Give the records again exactly as written. Leave out the pictures.
Top of GIVEN RECORDS
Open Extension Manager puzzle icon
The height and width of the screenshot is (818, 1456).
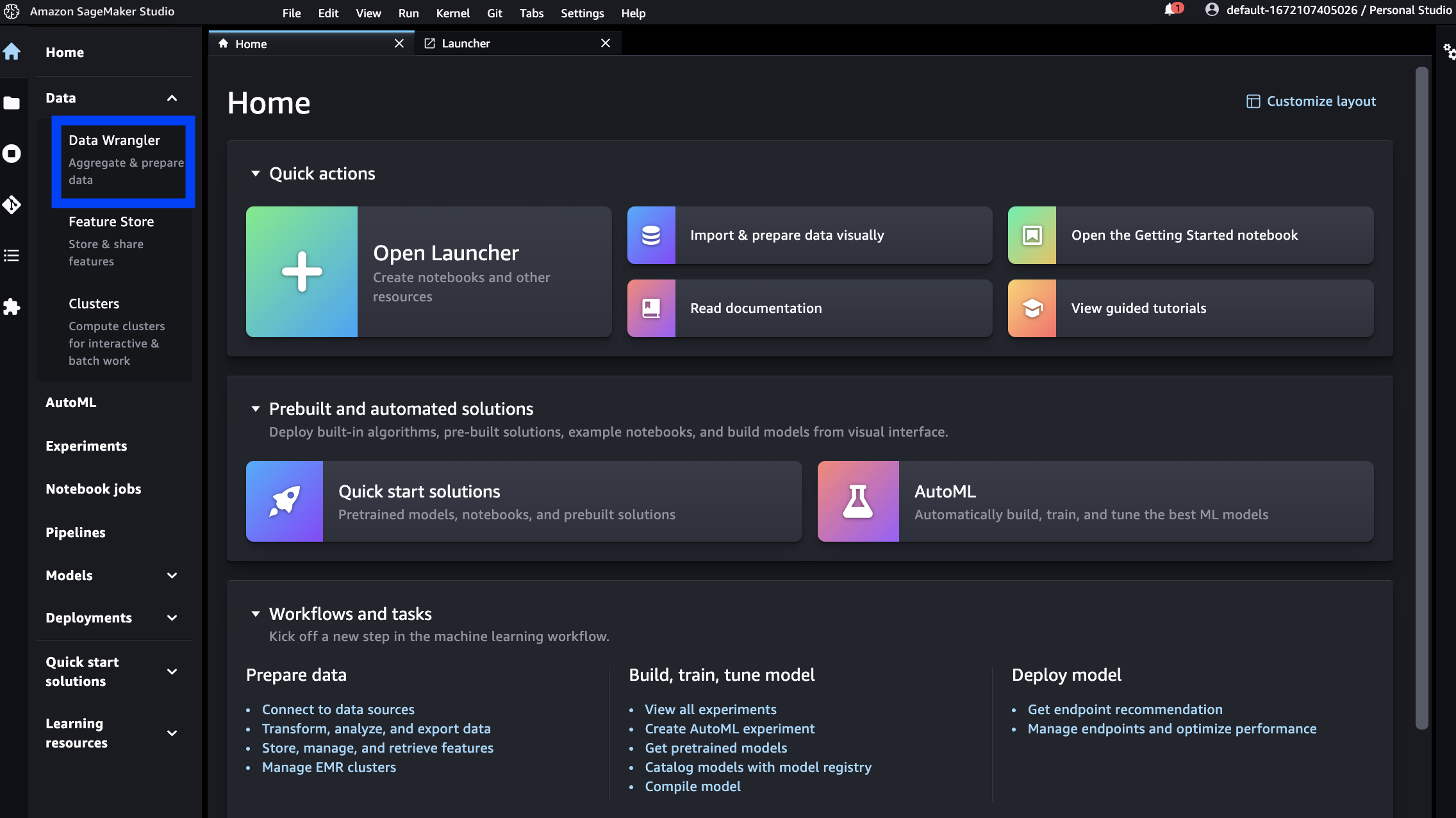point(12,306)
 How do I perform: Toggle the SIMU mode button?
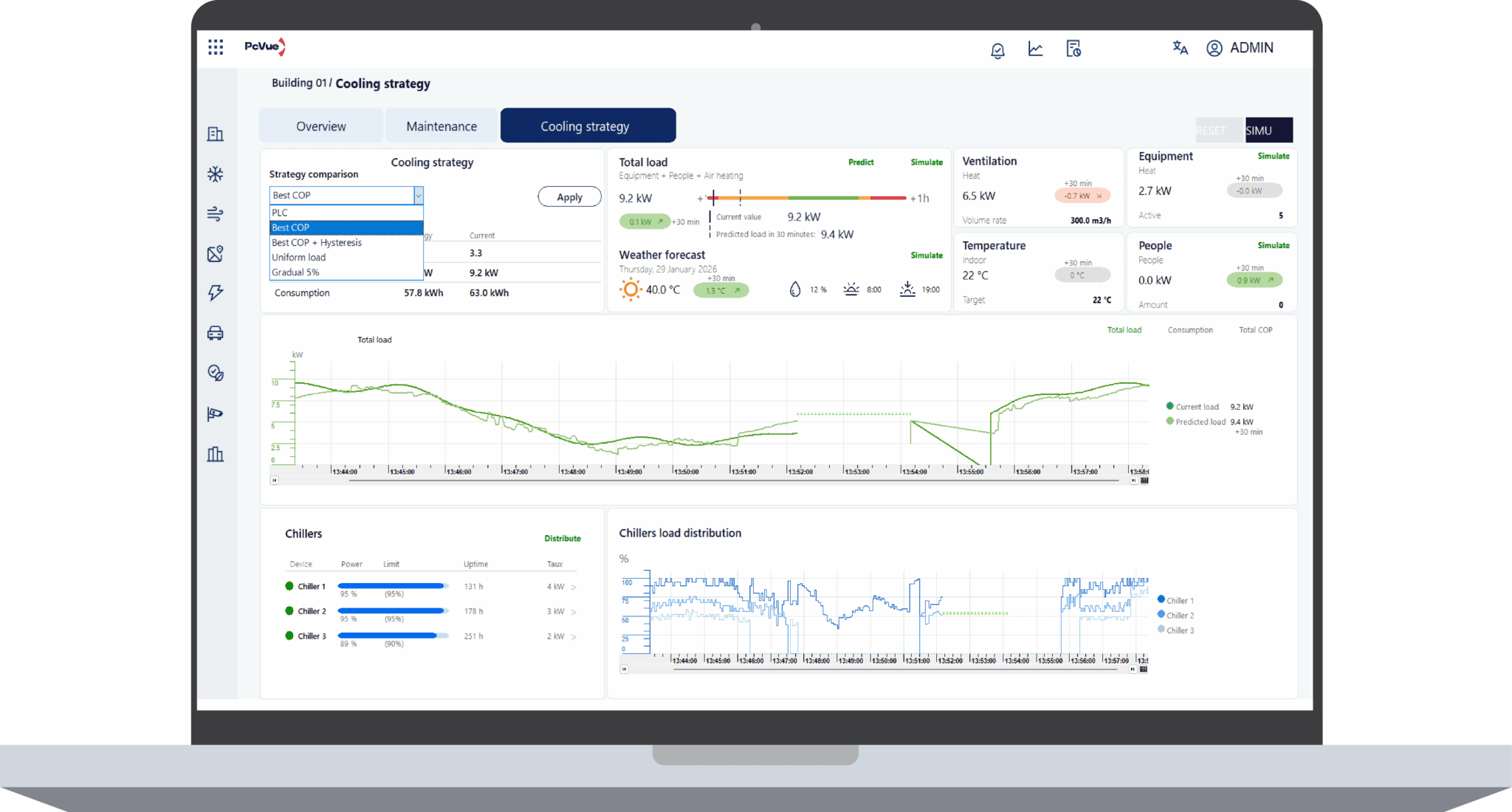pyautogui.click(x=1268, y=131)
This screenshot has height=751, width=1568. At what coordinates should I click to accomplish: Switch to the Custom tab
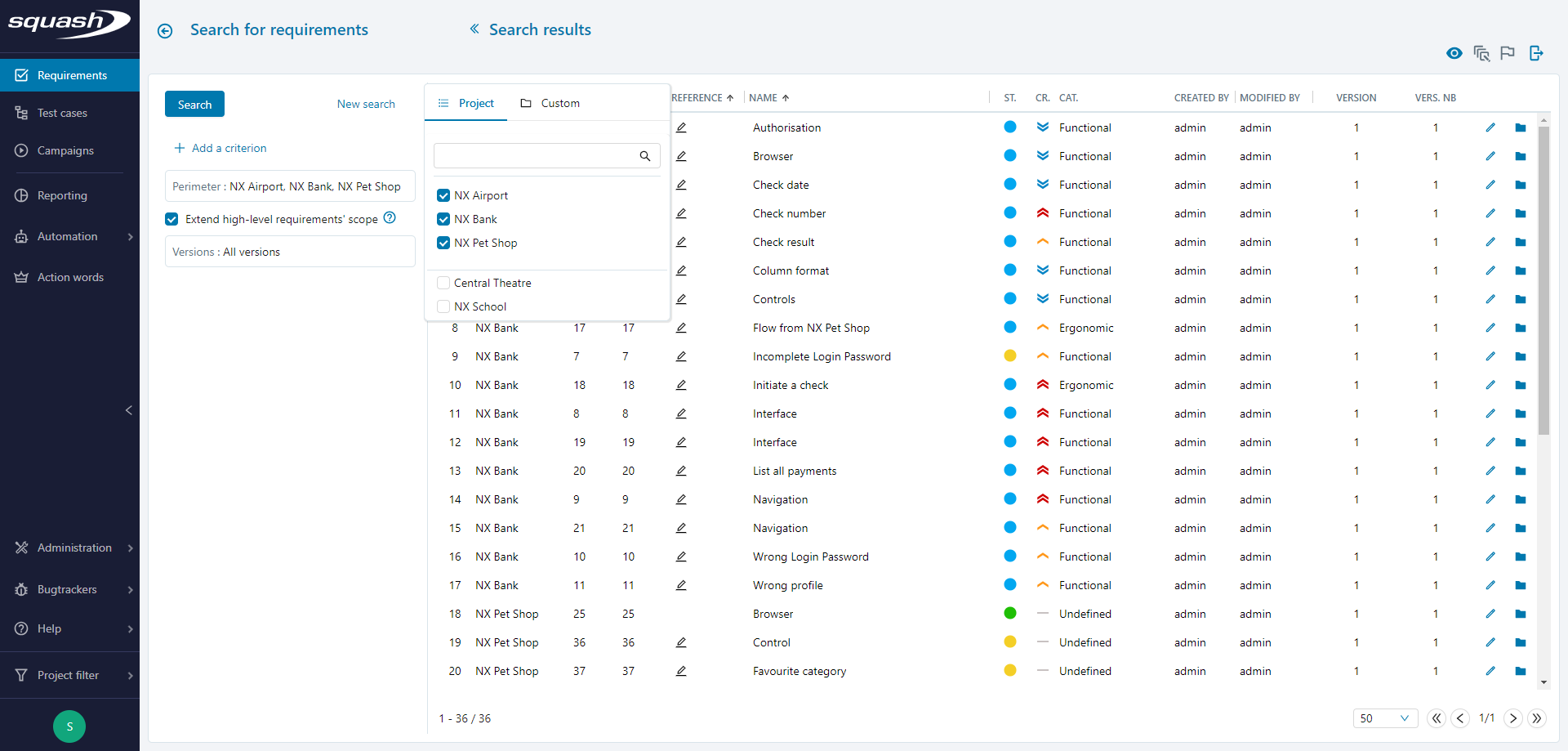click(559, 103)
Bottom of GIVEN RECORDS
### EXERCISE RESULT
Open Extension Manager puzzle icon
The height and width of the screenshot is (818, 1456).
point(12,306)
 How do I perform: Toggle the SIMU mode button?
pyautogui.click(x=1268, y=131)
This screenshot has height=751, width=1568. At what coordinates should I click to accomplish: Switch to the Custom tab
click(559, 103)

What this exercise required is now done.